Having conducted many feasibility studies for a variety of organizations, here are five key factors that I’ve learned about feasibility studies:

  1. Without a strategic plan, I am not sure there will be success in any campaign. It is the process of developing and establishing the strategic plan that unites all your stakeholders. Its vision, mission and key priorities gain massive support so that you can then align your institution for resources to follow. Through the strategic planning process, the engagement of your stakeholders is key.
  2. I never want to my client to fail in a campaign, so the depth and breadth of these assessments is critical and addressing the challenges, leveraging the opportunities and engaging all relevant stakeholders.
  3. Campaign goals are more than a dollar amount. They should include the positioning of your institution in the region, nation and international, for educational institutions, especially around increases in applications and acceptance rates. There can be other goals that advance the college/university/organization.

    For example, goals to Boston College’s most recent $1.6 billion Light the World campaign included goals for alumni and parent engagement in giving and serving in the campaign. “There are many reasons why Light the World proved to be such a success, beginning with the 140,000 alumni, parents and friends who gave to the campaign and the countless volunteers whose service was essential to the work of the campaign,” said Senior Vice President for University Advancement James Husson.

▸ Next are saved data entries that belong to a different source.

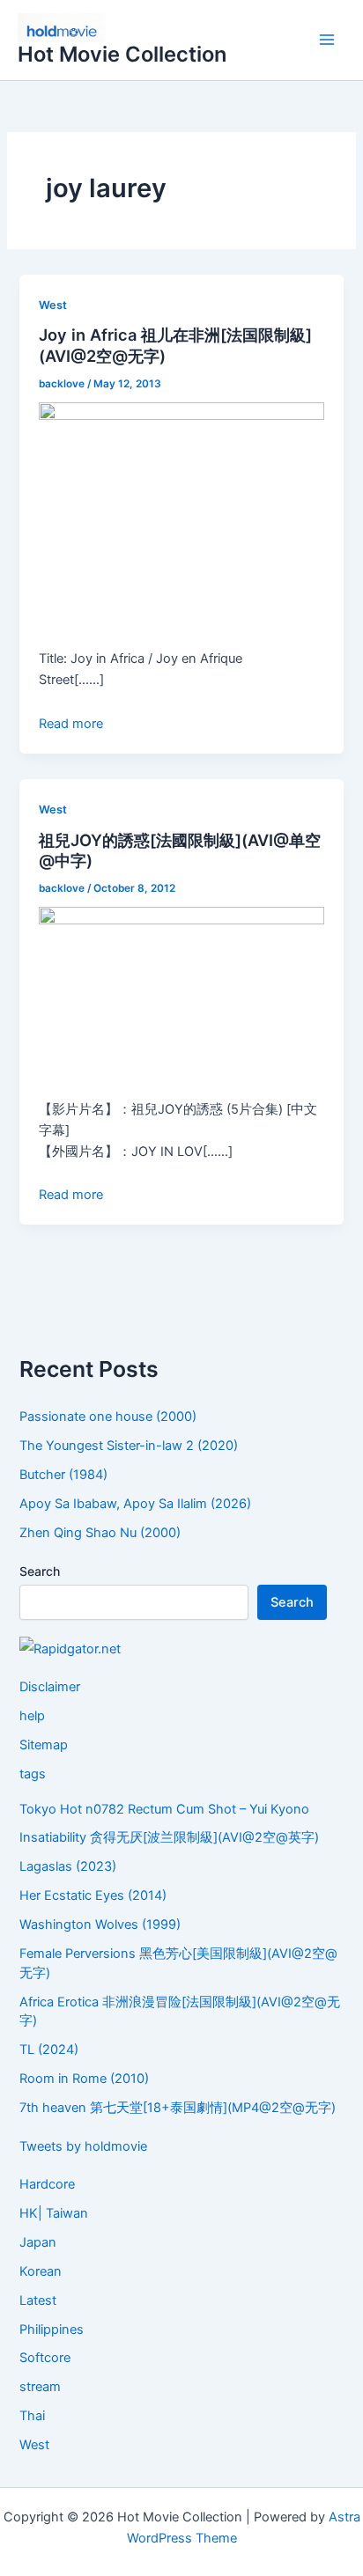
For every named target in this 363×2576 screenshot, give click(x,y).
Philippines (51, 2329)
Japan (37, 2242)
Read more (71, 724)
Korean (40, 2271)
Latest (37, 2300)
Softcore (44, 2358)
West (53, 305)
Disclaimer (49, 1687)
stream (40, 2387)
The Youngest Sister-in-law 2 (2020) (128, 1446)
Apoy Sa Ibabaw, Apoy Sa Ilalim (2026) (135, 1504)
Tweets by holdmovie (83, 2146)
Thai (32, 2416)
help (32, 1716)
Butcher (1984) (63, 1475)
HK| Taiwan (53, 2213)
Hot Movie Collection (122, 54)
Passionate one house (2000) (107, 1416)
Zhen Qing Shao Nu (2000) (100, 1533)
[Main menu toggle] (326, 40)
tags (32, 1774)
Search (39, 1571)
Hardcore (47, 2184)
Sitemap (43, 1745)
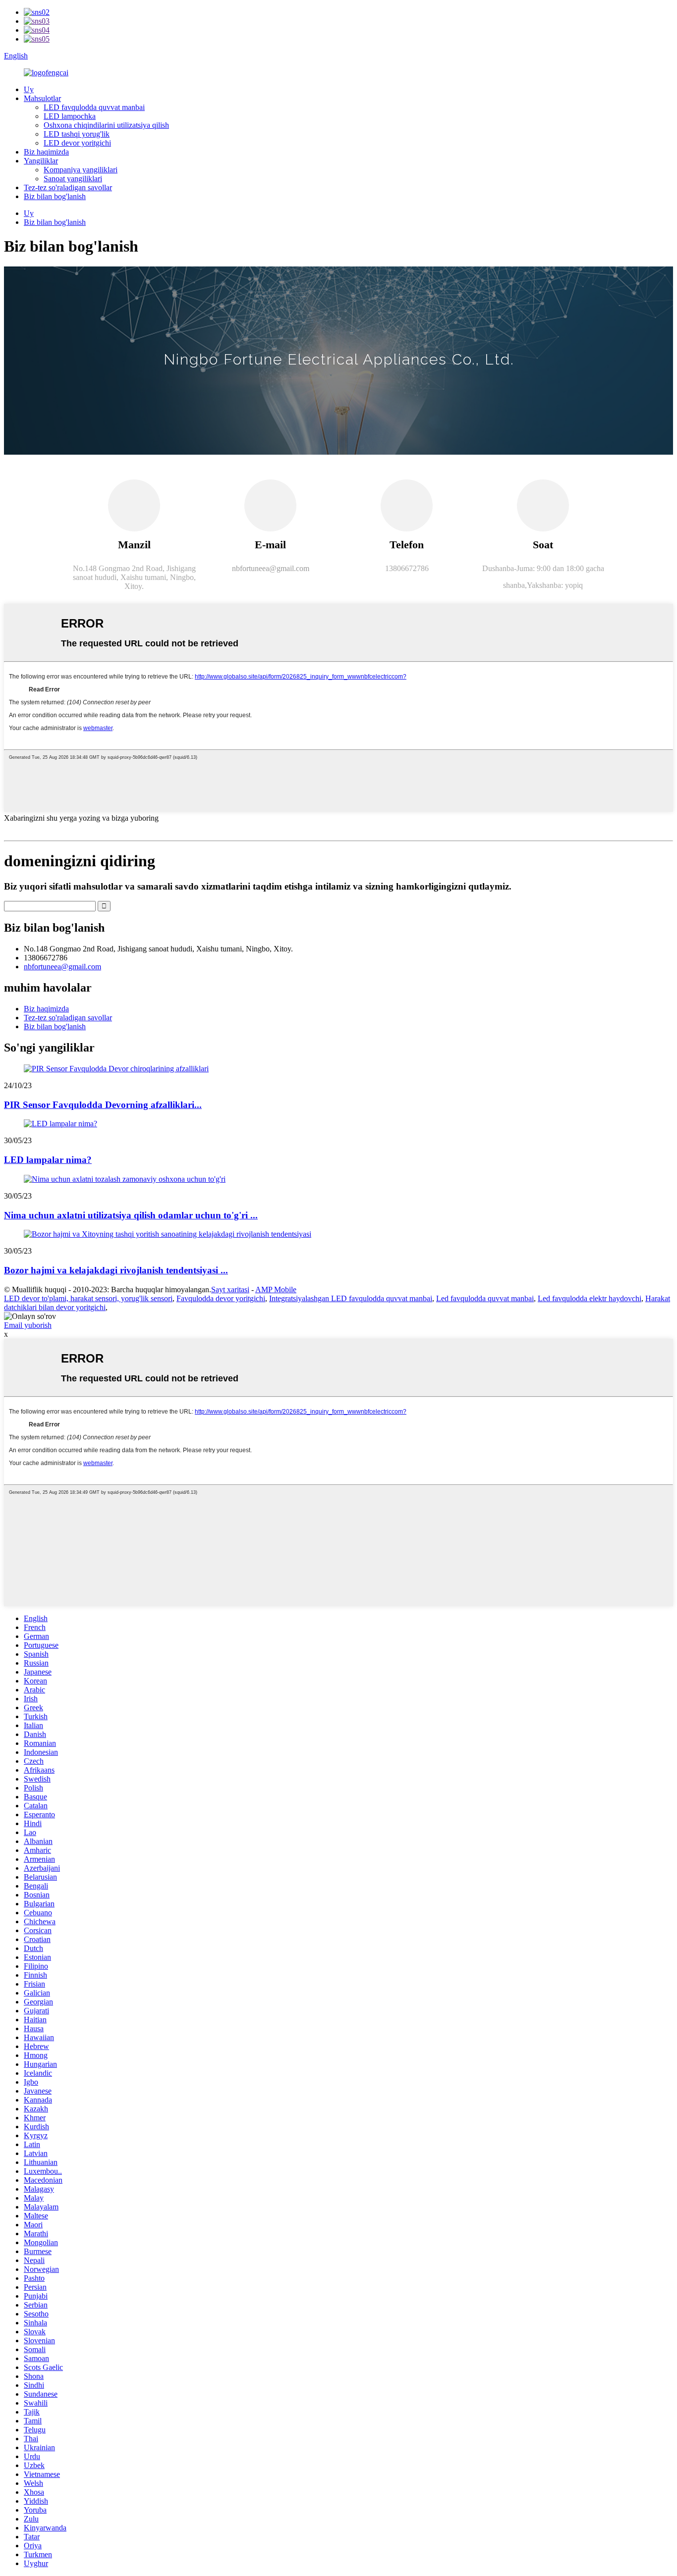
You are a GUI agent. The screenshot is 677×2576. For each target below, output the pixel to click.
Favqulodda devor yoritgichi (220, 1298)
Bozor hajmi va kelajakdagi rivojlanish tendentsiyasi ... (116, 1270)
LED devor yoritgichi (77, 143)
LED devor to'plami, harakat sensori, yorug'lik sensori (88, 1298)
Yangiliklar (41, 161)
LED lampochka (70, 116)
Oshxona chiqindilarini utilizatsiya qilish (106, 125)
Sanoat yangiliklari (73, 178)
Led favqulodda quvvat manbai (485, 1298)
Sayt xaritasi (230, 1289)
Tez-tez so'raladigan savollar (68, 187)
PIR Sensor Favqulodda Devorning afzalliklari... (103, 1105)
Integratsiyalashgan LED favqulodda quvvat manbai (350, 1298)
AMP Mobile (275, 1289)
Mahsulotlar (42, 98)
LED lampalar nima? (48, 1160)
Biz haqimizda (46, 152)
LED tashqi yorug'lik (77, 134)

  4. Without the Board of Trustees full awareness, understanding and acceptance that it is their campaign to succeed, these campaigns, while possible, may be much more challenging. The board has a fiduciary responsibility that includes the stewardship of all resources needed to achieve the organization’s mission. Yes, success comes when the Board, president and campus steps up. The advancement team, obviously, plays a critical role in pulling the stakeholders together.
  5. The leadership of the advancement team is also very key. Their attributes and talent will be most valuable, including recruiting, retaining and developing the staff. Fully engaging these team members is what keeps the campaign together---in the ups and downs and the unexpected.

Surely, a feasibility study isn’t a crystal ball that ensures success. But it sure can give you a good idea of your likelihood of success!